The catchment areas in question are a series of spring-fed chalk streams and their seasonal winterbournes, which define the landscape around Winchester in north Hampshire. Many people know that they are famed for their world-class fly fishing for the most favoured in the rivers Test and Itchen, and for the watercress industry around Alresford. The unique landscape is a product of human as well as natural history, providing drinking water for Southampton and, at one time, pure water for banknote watermarking at the De La Rue works near Basingstoke.

In the last 50 years—certainly while I have lived in the area—more than half of all wildlife species have declined across the UK, never more so than in Hampshire’s winterbourne and watercress landscape, including its conservation areas, sites of special scientific interest and areas of outstanding natural beauty. Historically, efforts to protect rivers and their ecology focused on the channel and possibly the immediate floodplain. There now needs to be an increasing awareness that a river system is inherently linked to and affected by its wider catchment.
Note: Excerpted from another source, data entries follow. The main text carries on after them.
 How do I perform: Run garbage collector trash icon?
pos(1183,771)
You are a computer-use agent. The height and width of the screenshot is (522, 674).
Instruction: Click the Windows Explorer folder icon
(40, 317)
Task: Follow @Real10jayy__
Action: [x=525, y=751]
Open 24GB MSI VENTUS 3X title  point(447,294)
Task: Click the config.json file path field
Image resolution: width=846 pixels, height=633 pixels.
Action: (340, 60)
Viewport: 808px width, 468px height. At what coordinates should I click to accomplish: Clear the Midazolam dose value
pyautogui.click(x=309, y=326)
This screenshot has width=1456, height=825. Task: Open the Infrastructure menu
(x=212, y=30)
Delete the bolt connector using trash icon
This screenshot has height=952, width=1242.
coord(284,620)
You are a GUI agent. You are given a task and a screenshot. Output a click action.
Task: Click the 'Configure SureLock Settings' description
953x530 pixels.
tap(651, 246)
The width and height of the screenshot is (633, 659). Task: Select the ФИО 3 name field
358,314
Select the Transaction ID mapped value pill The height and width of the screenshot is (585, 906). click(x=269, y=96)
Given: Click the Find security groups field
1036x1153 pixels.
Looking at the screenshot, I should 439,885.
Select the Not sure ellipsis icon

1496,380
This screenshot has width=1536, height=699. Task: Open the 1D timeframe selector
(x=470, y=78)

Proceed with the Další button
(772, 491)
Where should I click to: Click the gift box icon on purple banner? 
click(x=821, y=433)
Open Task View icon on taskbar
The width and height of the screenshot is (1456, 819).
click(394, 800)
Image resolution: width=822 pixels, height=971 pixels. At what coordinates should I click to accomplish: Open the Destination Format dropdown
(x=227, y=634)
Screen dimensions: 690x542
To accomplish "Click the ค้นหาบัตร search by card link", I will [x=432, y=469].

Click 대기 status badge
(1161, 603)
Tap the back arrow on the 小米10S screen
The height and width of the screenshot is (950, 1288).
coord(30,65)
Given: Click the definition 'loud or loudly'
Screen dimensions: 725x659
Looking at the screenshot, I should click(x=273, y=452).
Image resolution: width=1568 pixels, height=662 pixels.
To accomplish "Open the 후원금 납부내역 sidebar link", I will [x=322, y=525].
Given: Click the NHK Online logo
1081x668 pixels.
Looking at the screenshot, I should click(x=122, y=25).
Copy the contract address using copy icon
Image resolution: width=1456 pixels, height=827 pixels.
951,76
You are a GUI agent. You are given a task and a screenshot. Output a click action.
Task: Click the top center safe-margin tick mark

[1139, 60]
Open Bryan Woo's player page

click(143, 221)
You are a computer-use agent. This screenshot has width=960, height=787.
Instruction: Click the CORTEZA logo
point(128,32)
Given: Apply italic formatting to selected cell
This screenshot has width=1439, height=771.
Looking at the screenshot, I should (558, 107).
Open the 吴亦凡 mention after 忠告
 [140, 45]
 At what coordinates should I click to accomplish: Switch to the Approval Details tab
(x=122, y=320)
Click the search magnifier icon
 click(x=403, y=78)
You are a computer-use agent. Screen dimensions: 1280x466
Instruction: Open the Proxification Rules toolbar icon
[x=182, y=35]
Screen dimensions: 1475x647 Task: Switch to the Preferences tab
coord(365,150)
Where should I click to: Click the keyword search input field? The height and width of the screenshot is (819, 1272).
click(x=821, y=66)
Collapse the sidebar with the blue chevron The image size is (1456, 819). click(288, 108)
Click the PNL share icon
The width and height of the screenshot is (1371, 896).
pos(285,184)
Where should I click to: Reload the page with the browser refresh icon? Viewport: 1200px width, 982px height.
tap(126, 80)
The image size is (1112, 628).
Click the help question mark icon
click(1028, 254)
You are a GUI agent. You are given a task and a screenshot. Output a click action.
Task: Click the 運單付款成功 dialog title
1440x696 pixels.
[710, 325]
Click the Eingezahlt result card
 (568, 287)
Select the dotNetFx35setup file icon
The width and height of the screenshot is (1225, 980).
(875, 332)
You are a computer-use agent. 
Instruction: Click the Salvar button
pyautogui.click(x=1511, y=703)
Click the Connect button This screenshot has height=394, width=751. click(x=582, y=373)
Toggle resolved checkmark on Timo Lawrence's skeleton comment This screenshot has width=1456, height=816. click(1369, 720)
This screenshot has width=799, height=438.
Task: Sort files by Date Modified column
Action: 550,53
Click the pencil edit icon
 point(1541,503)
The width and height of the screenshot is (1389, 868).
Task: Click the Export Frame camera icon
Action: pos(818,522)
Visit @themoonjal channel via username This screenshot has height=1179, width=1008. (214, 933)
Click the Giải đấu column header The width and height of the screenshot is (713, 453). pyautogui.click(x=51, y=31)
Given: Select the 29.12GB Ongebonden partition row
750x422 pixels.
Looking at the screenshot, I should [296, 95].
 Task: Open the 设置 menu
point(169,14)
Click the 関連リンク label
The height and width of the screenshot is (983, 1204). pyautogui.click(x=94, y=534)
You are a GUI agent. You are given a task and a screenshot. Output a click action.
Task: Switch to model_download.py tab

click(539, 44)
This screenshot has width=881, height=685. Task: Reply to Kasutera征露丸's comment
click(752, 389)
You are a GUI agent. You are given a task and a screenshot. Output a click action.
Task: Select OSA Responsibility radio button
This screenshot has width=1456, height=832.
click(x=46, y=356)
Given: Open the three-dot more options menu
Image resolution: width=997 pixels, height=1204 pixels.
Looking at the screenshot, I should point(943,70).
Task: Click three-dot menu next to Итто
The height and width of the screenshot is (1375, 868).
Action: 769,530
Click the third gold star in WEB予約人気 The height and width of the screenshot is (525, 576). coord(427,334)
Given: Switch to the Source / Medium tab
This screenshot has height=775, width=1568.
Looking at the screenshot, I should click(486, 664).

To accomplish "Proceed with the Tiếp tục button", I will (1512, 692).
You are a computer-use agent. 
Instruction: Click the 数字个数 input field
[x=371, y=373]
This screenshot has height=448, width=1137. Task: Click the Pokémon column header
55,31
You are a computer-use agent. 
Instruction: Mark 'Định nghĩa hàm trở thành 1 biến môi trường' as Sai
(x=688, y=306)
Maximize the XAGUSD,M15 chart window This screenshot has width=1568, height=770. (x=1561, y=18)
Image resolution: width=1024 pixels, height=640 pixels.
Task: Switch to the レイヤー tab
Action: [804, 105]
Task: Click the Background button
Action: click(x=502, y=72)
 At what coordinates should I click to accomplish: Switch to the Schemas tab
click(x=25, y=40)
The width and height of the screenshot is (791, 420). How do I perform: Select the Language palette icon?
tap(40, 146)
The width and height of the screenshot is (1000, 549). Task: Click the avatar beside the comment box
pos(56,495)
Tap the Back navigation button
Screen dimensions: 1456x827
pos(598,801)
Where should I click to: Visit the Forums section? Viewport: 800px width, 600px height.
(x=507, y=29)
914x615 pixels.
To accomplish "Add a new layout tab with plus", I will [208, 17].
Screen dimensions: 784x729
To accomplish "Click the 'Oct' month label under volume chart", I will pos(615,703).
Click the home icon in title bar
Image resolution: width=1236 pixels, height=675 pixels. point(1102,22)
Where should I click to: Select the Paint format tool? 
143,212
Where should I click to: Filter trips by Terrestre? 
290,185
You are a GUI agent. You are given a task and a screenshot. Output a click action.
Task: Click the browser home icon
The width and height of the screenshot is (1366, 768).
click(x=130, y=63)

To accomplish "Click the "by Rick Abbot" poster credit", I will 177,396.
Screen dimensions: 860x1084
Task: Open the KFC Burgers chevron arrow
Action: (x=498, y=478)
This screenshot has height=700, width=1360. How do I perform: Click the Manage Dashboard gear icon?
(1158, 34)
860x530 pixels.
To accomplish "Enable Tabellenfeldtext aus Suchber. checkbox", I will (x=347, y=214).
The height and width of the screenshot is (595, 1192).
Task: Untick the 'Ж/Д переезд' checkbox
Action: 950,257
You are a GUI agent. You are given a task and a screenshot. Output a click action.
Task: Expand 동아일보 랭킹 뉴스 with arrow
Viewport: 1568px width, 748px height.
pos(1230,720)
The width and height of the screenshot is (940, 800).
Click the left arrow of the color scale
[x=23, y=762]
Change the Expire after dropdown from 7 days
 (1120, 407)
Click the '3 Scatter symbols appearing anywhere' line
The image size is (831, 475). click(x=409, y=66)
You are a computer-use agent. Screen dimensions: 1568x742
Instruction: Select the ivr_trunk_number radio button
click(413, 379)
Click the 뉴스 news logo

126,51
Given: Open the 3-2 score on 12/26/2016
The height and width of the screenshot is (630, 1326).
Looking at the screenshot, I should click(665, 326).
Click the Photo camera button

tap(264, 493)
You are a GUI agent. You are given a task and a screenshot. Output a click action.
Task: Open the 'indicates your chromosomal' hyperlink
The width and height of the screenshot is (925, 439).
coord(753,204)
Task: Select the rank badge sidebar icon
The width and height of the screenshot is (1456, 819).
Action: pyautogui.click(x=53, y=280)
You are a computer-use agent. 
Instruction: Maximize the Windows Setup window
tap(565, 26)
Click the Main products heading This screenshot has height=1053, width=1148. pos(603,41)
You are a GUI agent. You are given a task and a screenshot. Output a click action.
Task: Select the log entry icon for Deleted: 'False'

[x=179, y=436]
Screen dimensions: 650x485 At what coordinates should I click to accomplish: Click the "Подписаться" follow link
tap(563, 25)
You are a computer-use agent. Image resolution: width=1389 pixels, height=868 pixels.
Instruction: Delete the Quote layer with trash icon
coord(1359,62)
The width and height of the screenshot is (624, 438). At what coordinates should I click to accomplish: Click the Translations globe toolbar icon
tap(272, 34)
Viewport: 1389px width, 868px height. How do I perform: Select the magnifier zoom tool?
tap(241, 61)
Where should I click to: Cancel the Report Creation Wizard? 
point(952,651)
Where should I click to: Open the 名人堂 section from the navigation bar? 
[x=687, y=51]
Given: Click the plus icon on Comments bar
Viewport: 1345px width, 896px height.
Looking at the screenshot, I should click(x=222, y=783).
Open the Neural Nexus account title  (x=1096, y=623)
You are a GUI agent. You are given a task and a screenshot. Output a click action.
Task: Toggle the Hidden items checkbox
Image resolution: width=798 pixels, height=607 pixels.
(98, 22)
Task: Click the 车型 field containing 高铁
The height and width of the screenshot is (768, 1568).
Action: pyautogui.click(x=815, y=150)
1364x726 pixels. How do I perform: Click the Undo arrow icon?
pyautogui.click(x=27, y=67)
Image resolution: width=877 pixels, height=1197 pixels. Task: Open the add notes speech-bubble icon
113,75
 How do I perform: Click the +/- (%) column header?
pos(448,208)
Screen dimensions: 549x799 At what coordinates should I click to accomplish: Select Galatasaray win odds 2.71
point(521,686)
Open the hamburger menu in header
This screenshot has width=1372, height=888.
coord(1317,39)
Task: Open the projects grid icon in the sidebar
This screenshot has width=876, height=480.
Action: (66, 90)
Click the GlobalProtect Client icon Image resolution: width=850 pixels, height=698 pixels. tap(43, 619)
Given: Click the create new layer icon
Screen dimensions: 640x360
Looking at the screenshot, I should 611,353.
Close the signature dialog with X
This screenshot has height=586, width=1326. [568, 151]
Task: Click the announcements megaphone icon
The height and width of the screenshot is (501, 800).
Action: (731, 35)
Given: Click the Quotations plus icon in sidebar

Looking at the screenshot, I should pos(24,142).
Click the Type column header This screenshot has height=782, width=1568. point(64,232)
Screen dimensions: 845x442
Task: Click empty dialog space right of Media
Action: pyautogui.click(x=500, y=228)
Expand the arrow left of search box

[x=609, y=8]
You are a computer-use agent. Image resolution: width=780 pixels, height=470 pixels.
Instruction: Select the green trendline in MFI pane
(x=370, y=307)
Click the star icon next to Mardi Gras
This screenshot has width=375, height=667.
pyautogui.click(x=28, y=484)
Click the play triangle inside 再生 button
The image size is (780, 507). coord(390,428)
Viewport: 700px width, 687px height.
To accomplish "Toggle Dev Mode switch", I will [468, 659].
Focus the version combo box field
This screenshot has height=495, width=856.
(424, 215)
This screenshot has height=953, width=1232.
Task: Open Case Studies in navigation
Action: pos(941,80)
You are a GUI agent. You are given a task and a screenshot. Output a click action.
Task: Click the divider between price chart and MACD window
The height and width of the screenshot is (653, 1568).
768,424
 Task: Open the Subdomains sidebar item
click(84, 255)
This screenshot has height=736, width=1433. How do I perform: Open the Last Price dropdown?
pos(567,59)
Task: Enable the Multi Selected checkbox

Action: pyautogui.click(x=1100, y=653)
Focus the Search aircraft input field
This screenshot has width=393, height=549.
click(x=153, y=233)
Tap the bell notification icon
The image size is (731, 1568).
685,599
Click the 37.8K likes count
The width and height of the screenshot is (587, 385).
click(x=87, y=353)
The water framework directive recognises this and requires a holistic view of the needs of the freshwater environment. It identified the pressures affecting Hampshire’s seven headwater chalk streams and set targets for the improvement of the chemical and ecological status of each. It also required stakeholders to be involved in local decision-making and delivery. Clearly, the quality of the water in these headwater chalk streams is critical, contributing as the streams do to the Test and Itchen river systems and the groundwater resource they share.

It therefore has to be a cause of considerable concern that recent surveys have shown that all the streams are at risk from excessive levels of nutrients, sediment and pesticides, the worst case being the River Alre, which is literally on my doorstep. The lake behind a weir, built in the 16th century to control the river waters before entering Alresford’s watercress beds, is heavily polluted with nitrates and phosphates, largely due to agricultural run-off. The Environment Agency is understood to have recently tested the water in the River Alre above the lake and found it below standard. An industrial-scale salad-washing plant is nearby and is licensed to use the river water to wash all pesticides and other chemicals from salads imported from Europe and elsewhere for distribution across the UK.

Apparently, the Environment Agency is required to negotiate with polluters over infringements rather than close them, with predictable results. The Agriculture Bill should present an opportunity to strengthen this rather toothless organisation to tackle this extremely harmful abuse. To give just one example, Salmon & Trout Conservation considers the presence of these pesticides responsible for the marked decline in Gammarus freshwater shrimp, the foodstuff of the trout of the river.

I draw your Lordships’ attention to the UK Progress on Reducing Nitrate Pollution report from the other place. Have the Government taken action to take up and recognise the recommendations made by the committee that produced the report? They will be essential to tackle this hugely damaging problem of nitrates in our watercourses, water tables and water catchments.